- _Problem description_: When you reach the entries below, transcribe each one exactly as it stands.

- _Data extracts_:
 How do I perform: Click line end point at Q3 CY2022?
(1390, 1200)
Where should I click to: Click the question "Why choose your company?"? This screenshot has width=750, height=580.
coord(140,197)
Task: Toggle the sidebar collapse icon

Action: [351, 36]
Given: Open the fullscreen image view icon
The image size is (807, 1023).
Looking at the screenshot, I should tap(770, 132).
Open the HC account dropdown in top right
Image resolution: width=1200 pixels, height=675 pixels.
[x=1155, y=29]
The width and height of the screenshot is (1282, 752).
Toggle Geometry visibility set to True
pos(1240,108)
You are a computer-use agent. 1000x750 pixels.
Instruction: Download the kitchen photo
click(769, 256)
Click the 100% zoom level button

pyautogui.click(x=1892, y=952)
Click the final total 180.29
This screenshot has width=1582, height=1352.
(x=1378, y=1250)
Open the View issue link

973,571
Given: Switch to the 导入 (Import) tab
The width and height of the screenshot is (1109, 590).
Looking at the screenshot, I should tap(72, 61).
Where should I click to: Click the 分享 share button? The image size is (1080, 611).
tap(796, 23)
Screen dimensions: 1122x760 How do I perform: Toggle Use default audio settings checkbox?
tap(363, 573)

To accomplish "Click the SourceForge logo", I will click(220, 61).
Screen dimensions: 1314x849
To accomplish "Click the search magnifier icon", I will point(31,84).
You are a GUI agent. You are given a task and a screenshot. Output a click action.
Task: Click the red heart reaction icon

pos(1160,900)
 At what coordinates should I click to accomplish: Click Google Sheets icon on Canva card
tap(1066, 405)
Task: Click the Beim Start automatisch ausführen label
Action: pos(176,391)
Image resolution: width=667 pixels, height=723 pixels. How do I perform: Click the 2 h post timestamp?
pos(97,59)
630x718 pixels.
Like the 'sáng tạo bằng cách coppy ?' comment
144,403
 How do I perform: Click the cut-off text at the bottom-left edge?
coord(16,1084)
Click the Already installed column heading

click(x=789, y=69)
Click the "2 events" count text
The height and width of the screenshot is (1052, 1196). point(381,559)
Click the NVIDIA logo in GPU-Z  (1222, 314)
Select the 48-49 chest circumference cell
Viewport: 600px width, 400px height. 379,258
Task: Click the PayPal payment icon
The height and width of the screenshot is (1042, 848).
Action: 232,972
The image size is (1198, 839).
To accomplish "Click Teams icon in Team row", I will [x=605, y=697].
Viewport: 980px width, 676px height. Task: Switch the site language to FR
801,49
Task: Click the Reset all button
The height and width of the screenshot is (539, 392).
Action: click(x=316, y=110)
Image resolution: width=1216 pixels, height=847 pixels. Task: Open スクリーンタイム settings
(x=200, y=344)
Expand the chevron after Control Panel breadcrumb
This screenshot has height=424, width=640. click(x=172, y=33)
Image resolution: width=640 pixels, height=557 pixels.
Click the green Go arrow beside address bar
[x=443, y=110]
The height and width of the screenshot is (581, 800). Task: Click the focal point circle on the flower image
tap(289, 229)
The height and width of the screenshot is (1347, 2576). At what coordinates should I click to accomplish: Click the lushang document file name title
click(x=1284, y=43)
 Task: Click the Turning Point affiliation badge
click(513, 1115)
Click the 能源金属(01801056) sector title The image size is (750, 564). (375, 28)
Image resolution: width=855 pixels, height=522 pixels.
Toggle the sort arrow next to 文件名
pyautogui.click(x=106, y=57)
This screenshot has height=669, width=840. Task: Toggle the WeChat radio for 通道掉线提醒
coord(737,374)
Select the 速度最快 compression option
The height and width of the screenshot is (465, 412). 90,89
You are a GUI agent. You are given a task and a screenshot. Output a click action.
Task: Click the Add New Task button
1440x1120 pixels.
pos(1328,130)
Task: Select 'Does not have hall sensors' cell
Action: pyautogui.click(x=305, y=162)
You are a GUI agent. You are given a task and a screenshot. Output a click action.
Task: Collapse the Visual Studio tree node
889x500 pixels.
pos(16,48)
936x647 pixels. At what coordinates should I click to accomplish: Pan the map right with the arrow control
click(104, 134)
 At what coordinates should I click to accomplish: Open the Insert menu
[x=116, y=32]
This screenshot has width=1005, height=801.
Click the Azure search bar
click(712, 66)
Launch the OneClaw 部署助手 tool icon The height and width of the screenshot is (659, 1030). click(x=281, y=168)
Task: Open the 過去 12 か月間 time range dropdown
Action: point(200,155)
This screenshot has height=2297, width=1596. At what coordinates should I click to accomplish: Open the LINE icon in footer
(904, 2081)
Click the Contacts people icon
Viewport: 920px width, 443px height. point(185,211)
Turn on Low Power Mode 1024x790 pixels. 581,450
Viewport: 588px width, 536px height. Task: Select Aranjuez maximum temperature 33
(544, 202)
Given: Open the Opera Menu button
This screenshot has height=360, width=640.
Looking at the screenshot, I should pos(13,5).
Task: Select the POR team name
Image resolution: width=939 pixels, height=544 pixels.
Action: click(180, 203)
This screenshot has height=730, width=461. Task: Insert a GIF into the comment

- _Exercise solution_:
 How do I perform: Click line end point at Q3 CY2022?
(1390, 1200)
Where should I click to: Click the question "Why choose your company?"? This screenshot has width=750, height=580.
coord(140,197)
Task: Toggle the sidebar collapse icon

Action: [351, 36]
Given: Open the fullscreen image view icon
The image size is (807, 1023).
Looking at the screenshot, I should tap(770, 132).
Open the HC account dropdown in top right
Image resolution: width=1200 pixels, height=675 pixels.
[x=1155, y=29]
The width and height of the screenshot is (1282, 752).
Toggle Geometry visibility set to True
pos(1240,108)
You are a computer-use agent. 1000x750 pixels.
Instruction: Download the kitchen photo
click(769, 256)
Click the 100% zoom level button

pyautogui.click(x=1892, y=952)
Click the final total 180.29
This screenshot has width=1582, height=1352.
(x=1378, y=1250)
Open the View issue link

973,571
Given: Switch to the 导入 (Import) tab
The width and height of the screenshot is (1109, 590).
Looking at the screenshot, I should tap(72, 61).
Where should I click to: Click the 分享 share button? The image size is (1080, 611).
tap(796, 23)
Screen dimensions: 1122x760 How do I perform: Toggle Use default audio settings checkbox?
tap(363, 573)

To accomplish "Click the SourceForge logo", I will click(220, 61).
Screen dimensions: 1314x849
To accomplish "Click the search magnifier icon", I will point(31,84).
You are a GUI agent. You are given a task and a screenshot. Output a click action.
Task: Click the red heart reaction icon

pos(1160,900)
 At what coordinates should I click to accomplish: Click Google Sheets icon on Canva card
tap(1066, 405)
Task: Click the Beim Start automatisch ausführen label
Action: pos(176,391)
Image resolution: width=667 pixels, height=723 pixels. How do I perform: Click the 2 h post timestamp?
pos(97,59)
630x718 pixels.
Like the 'sáng tạo bằng cách coppy ?' comment
144,403
 How do I perform: Click the cut-off text at the bottom-left edge?
coord(16,1084)
Click the Already installed column heading

click(x=789, y=69)
Click the "2 events" count text
The height and width of the screenshot is (1052, 1196). point(381,559)
Click the NVIDIA logo in GPU-Z  (1222, 314)
Select the 48-49 chest circumference cell
Viewport: 600px width, 400px height. 379,258
Task: Click the PayPal payment icon
The height and width of the screenshot is (1042, 848).
Action: 232,972
The image size is (1198, 839).
To accomplish "Click Teams icon in Team row", I will [x=605, y=697].
Viewport: 980px width, 676px height. Task: Switch the site language to FR
801,49
Task: Click the Reset all button
The height and width of the screenshot is (539, 392).
Action: click(x=316, y=110)
Image resolution: width=1216 pixels, height=847 pixels. Task: Open スクリーンタイム settings
(x=200, y=344)
Expand the chevron after Control Panel breadcrumb
This screenshot has height=424, width=640. click(x=172, y=33)
Image resolution: width=640 pixels, height=557 pixels.
Click the green Go arrow beside address bar
[x=443, y=110]
The height and width of the screenshot is (581, 800). Task: Click the focal point circle on the flower image
tap(289, 229)
The height and width of the screenshot is (1347, 2576). At what coordinates should I click to accomplish: Click the lushang document file name title
click(x=1284, y=43)
 Task: Click the Turning Point affiliation badge
click(513, 1115)
Click the 能源金属(01801056) sector title The image size is (750, 564). (375, 28)
Image resolution: width=855 pixels, height=522 pixels.
Toggle the sort arrow next to 文件名
pyautogui.click(x=106, y=57)
This screenshot has height=669, width=840. Task: Toggle the WeChat radio for 通道掉线提醒
coord(737,374)
Select the 速度最快 compression option
The height and width of the screenshot is (465, 412). 90,89
You are a GUI agent. You are given a task and a screenshot. Output a click action.
Task: Click the Add New Task button
1440x1120 pixels.
pos(1328,130)
Task: Select 'Does not have hall sensors' cell
Action: pyautogui.click(x=305, y=162)
You are a GUI agent. You are given a task and a screenshot. Output a click action.
Task: Collapse the Visual Studio tree node
889x500 pixels.
pos(16,48)
936x647 pixels. At what coordinates should I click to accomplish: Pan the map right with the arrow control
click(104, 134)
 At what coordinates should I click to accomplish: Open the Insert menu
[x=116, y=32]
This screenshot has width=1005, height=801.
Click the Azure search bar
click(712, 66)
Launch the OneClaw 部署助手 tool icon The height and width of the screenshot is (659, 1030). click(x=281, y=168)
Task: Open the 過去 12 か月間 time range dropdown
Action: point(200,155)
This screenshot has height=2297, width=1596. At what coordinates should I click to accomplish: Open the LINE icon in footer
(904, 2081)
Click the Contacts people icon
Viewport: 920px width, 443px height. point(185,211)
Turn on Low Power Mode 1024x790 pixels. 581,450
Viewport: 588px width, 536px height. Task: Select Aranjuez maximum temperature 33
(544, 202)
Given: Open the Opera Menu button
This screenshot has height=360, width=640.
Looking at the screenshot, I should pos(13,5).
Task: Select the POR team name
Image resolution: width=939 pixels, height=544 pixels.
Action: click(180, 203)
This screenshot has height=730, width=461. Task: Insert a GIF into the comment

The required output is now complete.